Author: F.T. Lukens
Title: The Star Host
Series: Broken Moon
Book: One
Release Date: March 3, 2016
Pages or Words: 258 pages
Categories: Fiction, Gay fiction, M/M Romance, Science Fiction, Young Adult
Goodreads Link: https://www.goodreads.com/book/show/27830154-the-star-host
Publisher: Duet Books, the Young Adult imprint of Interlude Press
Cover Artist: C.B. Messer
Ren grew up listening to his mother tell stories about the Star Hosts – a mythical group of people possessed by the power of the stars. The stories were the most exciting part of Ren’s life, and he often dreamed about leaving his backwater planet and finding his place among the neighboring drifts. When Ren is captured by soldiers and taken from his home, he must remain inconspicuous while plotting his escape. It’s a challenge since the general of the Baron’s army is convinced Ren is something out of one of his mother’s stories.
He finds companionship in the occupant of the cell next to his, a drifter named Asher. A member of the Phoenix Corps, Asher is mysterious, charming, and exactly the person Ren needs to anchor him as his sudden technopathic ability threatens to consume him. Ren doesn’t mean to become attached, but after a daring escape, a trek across the planet, and an eventful ride on a merchant ship, Asher is the only thing that reminds Ren of home. Together, they must warn the drifts of the Baron’s plans, master Ren’s growing power, and try to save their friends while navigating the growing attraction between them.
Once at the hangar, Ren broke away from the two guards and entered the lancer, walking up the stairs, irritation a heavy feeling in his chest.
“Reporting for work,” Ren said, his tone heavily laced with annoyance.
Janus popped up from a console she had been working under, goggles on her face, gray hair sticking up everywhere. “You!” she snapped. “I told you not to come back.”
Ren rolled his eyes. “It’s not my choice. I don’t want to be here anymore than you want me here.”
“Where are your guards? I told the dumb one not to bring you back, Abiathar’s orders be damned. I don’t want your kind working on these ships.”
She poked a finger hard into Ren’s chest and he staggered back, and rubbed his hand over the spot.
“What the stars do you mean by my kind?”
Her eyes grew comically large behind the goggles. “You don’t know?” She laughed, bordering on hysterical. “You’re more dangerous than I thought. You can’t try to control it if you don’t even know what you are.”
Ren frowned. His tolerance for the cryptic nonsense everyone had spouted since he arrived was gone. He took a step toward the hull and Janus stiffened.
“Don’t,” she barked.
“Don’t what? Touch it? What will happen, huh?”
Her face paled and her chest heaved with panicked breaths. “You don’t know what you’re capable of.”
Ren laughed. “I’m capable of nothing. I’m a duster, planet-born with very limited experience with tech. You have no reason to be frightened of me.”
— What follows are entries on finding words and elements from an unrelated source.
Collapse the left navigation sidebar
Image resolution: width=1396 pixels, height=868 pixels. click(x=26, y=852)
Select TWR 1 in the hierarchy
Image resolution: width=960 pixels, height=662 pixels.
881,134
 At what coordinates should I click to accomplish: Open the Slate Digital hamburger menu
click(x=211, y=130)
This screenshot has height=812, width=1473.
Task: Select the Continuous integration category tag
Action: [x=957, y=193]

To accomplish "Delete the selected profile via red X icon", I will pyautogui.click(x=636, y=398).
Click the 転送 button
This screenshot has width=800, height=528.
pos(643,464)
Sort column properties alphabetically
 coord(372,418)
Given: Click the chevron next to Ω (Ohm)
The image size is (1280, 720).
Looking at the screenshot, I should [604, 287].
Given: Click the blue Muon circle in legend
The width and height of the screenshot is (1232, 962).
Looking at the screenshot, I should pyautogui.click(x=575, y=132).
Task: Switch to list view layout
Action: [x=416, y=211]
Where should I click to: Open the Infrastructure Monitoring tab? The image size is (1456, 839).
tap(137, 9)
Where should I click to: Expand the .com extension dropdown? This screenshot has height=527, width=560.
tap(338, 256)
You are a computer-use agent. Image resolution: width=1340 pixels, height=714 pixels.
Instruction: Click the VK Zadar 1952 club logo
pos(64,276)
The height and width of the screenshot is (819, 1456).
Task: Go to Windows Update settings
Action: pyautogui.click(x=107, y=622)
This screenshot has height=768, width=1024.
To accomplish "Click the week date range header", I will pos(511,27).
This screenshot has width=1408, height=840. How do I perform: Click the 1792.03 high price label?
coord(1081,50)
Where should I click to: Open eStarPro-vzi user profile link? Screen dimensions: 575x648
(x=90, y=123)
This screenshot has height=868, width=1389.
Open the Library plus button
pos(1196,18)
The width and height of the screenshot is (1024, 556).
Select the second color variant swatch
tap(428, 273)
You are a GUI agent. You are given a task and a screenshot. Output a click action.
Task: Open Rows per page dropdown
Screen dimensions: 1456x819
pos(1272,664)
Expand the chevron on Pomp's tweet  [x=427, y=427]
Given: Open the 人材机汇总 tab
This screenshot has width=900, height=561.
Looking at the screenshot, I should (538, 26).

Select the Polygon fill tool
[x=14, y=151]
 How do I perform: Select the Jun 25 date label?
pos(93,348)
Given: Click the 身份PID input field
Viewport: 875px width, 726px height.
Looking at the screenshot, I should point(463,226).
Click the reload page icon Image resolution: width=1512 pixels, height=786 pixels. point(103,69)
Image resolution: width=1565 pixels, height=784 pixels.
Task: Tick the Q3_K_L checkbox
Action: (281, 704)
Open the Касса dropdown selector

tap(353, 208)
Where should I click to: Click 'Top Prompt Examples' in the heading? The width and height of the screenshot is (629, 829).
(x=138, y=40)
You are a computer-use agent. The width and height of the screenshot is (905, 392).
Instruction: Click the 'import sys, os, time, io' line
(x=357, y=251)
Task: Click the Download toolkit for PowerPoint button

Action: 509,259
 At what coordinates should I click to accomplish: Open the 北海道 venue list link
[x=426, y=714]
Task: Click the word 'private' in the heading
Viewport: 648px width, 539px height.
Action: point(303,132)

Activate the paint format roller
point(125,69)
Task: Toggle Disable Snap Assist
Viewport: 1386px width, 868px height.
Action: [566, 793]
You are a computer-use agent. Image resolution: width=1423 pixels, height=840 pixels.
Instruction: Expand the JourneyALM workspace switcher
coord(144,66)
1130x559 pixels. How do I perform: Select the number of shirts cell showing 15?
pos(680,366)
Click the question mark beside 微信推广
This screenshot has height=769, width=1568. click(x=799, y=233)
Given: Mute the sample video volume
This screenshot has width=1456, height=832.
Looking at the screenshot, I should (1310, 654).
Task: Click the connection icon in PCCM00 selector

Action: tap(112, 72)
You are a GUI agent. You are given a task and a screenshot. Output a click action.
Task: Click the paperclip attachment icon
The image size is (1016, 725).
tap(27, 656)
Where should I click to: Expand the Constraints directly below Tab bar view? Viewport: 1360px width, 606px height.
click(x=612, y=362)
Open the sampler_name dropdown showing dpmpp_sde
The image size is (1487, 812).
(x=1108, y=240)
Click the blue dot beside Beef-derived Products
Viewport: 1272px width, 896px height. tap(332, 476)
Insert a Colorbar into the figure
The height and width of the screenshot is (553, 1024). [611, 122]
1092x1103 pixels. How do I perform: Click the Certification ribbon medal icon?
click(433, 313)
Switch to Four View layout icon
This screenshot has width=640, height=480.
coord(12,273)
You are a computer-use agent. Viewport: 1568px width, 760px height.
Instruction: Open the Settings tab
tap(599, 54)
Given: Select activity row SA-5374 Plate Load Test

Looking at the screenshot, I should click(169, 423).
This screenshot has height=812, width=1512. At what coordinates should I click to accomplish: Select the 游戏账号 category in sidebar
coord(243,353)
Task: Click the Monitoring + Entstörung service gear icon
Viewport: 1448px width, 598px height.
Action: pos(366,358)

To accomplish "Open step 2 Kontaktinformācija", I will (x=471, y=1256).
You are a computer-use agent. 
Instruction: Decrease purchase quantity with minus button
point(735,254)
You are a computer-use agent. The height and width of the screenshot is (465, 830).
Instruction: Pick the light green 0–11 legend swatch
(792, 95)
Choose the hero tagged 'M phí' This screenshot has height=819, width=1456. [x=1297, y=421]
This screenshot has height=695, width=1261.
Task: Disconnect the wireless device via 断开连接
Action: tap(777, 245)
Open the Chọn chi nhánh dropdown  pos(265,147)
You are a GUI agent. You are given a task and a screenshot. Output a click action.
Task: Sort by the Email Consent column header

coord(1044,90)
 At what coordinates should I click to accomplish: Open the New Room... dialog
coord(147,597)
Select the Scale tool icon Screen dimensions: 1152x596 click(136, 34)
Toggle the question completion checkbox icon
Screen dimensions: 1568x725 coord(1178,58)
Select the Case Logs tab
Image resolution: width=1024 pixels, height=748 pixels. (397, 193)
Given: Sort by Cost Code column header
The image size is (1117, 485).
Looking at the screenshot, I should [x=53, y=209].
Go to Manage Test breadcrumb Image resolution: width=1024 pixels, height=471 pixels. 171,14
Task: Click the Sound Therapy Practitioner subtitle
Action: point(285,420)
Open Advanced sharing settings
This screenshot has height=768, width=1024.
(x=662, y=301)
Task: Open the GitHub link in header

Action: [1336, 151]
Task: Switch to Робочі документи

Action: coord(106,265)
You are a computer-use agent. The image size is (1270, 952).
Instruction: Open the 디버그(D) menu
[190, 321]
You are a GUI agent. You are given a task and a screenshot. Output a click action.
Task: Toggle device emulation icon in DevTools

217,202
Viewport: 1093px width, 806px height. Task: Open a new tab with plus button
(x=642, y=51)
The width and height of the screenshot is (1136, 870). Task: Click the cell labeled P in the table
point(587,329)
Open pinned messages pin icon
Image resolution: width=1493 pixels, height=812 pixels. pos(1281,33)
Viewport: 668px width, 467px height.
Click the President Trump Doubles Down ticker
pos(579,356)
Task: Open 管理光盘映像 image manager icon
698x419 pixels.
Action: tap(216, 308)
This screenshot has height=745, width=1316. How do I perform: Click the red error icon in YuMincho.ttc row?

He moved closer to the hull, hand outstretched, fingers splayed.
She whimpered. “Please, don’t.”
Ren slammed his hand against the hull, his fingertips leaving greasy marks on the shiny surface. As he predicted, nothing happened.
He turned back to Janus. “See? Nothing–”
His word tangled in his throat, cut off, because suddenly, Ren was consumed with power, rushing from his toes to his fingertips. A blue tint clouded his vision, and his body suffused with golden warmth. And then he was floating amongst the wires, connected to the ship, to the energy source, to everything. The lancer pulsed under his skin, tangling in his veins, its systems integrated with his senses.
It was freeing and frightening.
His consciousness raced along the circuits and he could fix it. He could fix everything. He found the tangle of wires in the artificial gravity system and bypassed it. He found the broken circuits in the air recyclers and with a pulse of power, refurbished them. He saw the static in the com system, a physical entity, and he cleared it away with a brush of his metaphysical hand.
The longer Ren floated through the ship, the less connected he was to his physical body. And if he thought about it, he didn’t need his body. Why would he need his body? He was free here. He moved around with ease, the wires and the systems his route, and the more he pushed, the more he felt the other ships too. They were nearby, on the edge of his perception, and he could go to those, he could jump to the other ones and repair them too.
He could.
He could.
F.T. wrote her first short story when she was in third grade and her love of writing continued from there. After placing in the top five out of ten thousand entries in a writing contest, she knew it was time to dive in and try her hand at writing a novel.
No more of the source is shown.